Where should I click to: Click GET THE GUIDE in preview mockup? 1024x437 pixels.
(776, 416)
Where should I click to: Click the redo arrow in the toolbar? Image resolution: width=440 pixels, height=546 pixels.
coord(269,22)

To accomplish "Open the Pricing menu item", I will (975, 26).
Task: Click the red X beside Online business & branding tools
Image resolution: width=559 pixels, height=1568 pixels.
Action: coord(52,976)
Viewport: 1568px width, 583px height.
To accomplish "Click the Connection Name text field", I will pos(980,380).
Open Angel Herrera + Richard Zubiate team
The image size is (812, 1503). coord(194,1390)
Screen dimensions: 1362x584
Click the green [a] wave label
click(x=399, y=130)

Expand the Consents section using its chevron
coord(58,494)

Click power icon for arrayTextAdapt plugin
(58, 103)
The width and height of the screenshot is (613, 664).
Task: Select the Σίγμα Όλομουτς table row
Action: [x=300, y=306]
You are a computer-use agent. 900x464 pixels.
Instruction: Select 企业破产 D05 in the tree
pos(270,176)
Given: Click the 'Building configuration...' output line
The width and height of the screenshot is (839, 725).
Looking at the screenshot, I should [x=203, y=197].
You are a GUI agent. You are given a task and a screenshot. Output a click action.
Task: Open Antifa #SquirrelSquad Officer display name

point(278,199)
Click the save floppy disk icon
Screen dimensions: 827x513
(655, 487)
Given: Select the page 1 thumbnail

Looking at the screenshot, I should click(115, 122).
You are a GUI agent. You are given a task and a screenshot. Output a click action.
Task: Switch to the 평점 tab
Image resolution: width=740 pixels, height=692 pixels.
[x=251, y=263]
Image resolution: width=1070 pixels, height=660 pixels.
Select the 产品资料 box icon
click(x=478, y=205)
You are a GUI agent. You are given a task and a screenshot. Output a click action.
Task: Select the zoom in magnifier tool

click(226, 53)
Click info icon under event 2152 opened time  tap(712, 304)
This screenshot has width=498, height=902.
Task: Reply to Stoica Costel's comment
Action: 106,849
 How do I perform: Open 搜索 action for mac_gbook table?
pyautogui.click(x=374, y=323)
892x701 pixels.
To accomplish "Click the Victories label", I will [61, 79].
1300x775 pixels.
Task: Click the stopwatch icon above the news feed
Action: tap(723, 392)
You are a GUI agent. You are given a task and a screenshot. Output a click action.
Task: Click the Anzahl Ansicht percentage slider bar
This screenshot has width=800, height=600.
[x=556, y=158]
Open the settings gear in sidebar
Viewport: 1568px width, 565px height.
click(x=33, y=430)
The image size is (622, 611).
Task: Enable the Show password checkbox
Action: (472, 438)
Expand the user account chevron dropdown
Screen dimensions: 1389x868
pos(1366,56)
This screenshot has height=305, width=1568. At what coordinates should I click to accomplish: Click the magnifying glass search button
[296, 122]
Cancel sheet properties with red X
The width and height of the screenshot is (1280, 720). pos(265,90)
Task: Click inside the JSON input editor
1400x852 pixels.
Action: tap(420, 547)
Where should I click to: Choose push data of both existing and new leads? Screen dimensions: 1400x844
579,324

******************************

Problem statement ▸
For this exercise, retype the complete listing exactly.

Exercise result ▸
Where should I click to: Click GET THE GUIDE in preview mockup? 1024x437 pixels.
(776, 416)
Where should I click to: Click the redo arrow in the toolbar? Image resolution: width=440 pixels, height=546 pixels.
coord(269,22)

To accomplish "Open the Pricing menu item", I will (975, 26).
Task: Click the red X beside Online business & branding tools
Image resolution: width=559 pixels, height=1568 pixels.
Action: coord(52,976)
Viewport: 1568px width, 583px height.
To accomplish "Click the Connection Name text field", I will pos(980,380).
Open Angel Herrera + Richard Zubiate team
The image size is (812, 1503). coord(194,1390)
Screen dimensions: 1362x584
Click the green [a] wave label
click(x=399, y=130)

Expand the Consents section using its chevron
coord(58,494)

Click power icon for arrayTextAdapt plugin
(58, 103)
The width and height of the screenshot is (613, 664).
Task: Select the Σίγμα Όλομουτς table row
Action: [x=300, y=306]
You are a computer-use agent. 900x464 pixels.
Instruction: Select 企业破产 D05 in the tree
pos(270,176)
Given: Click the 'Building configuration...' output line
The width and height of the screenshot is (839, 725).
Looking at the screenshot, I should [x=203, y=197].
You are a GUI agent. You are given a task and a screenshot. Output a click action.
Task: Open Antifa #SquirrelSquad Officer display name

point(278,199)
Click the save floppy disk icon
Screen dimensions: 827x513
(655, 487)
Given: Select the page 1 thumbnail

Looking at the screenshot, I should click(115, 122).
You are a GUI agent. You are given a task and a screenshot. Output a click action.
Task: Switch to the 평점 tab
Image resolution: width=740 pixels, height=692 pixels.
[x=251, y=263]
Image resolution: width=1070 pixels, height=660 pixels.
Select the 产品资料 box icon
click(x=478, y=205)
You are a GUI agent. You are given a task and a screenshot. Output a click action.
Task: Select the zoom in magnifier tool

click(226, 53)
Click info icon under event 2152 opened time  tap(712, 304)
This screenshot has width=498, height=902.
Task: Reply to Stoica Costel's comment
Action: 106,849
 How do I perform: Open 搜索 action for mac_gbook table?
pyautogui.click(x=374, y=323)
892x701 pixels.
To accomplish "Click the Victories label", I will [61, 79].
1300x775 pixels.
Task: Click the stopwatch icon above the news feed
Action: tap(723, 392)
You are a GUI agent. You are given a task and a screenshot. Output a click action.
Task: Click the Anzahl Ansicht percentage slider bar
This screenshot has width=800, height=600.
[x=556, y=158]
Open the settings gear in sidebar
Viewport: 1568px width, 565px height.
click(x=33, y=430)
The image size is (622, 611).
Task: Enable the Show password checkbox
Action: (472, 438)
Expand the user account chevron dropdown
Screen dimensions: 1389x868
pos(1366,56)
This screenshot has height=305, width=1568. At what coordinates should I click to accomplish: Click the magnifying glass search button
[296, 122]
Cancel sheet properties with red X
The width and height of the screenshot is (1280, 720). pos(265,90)
Task: Click inside the JSON input editor
1400x852 pixels.
Action: tap(420, 547)
Where should I click to: Choose push data of both existing and new leads? Screen dimensions: 1400x844
579,324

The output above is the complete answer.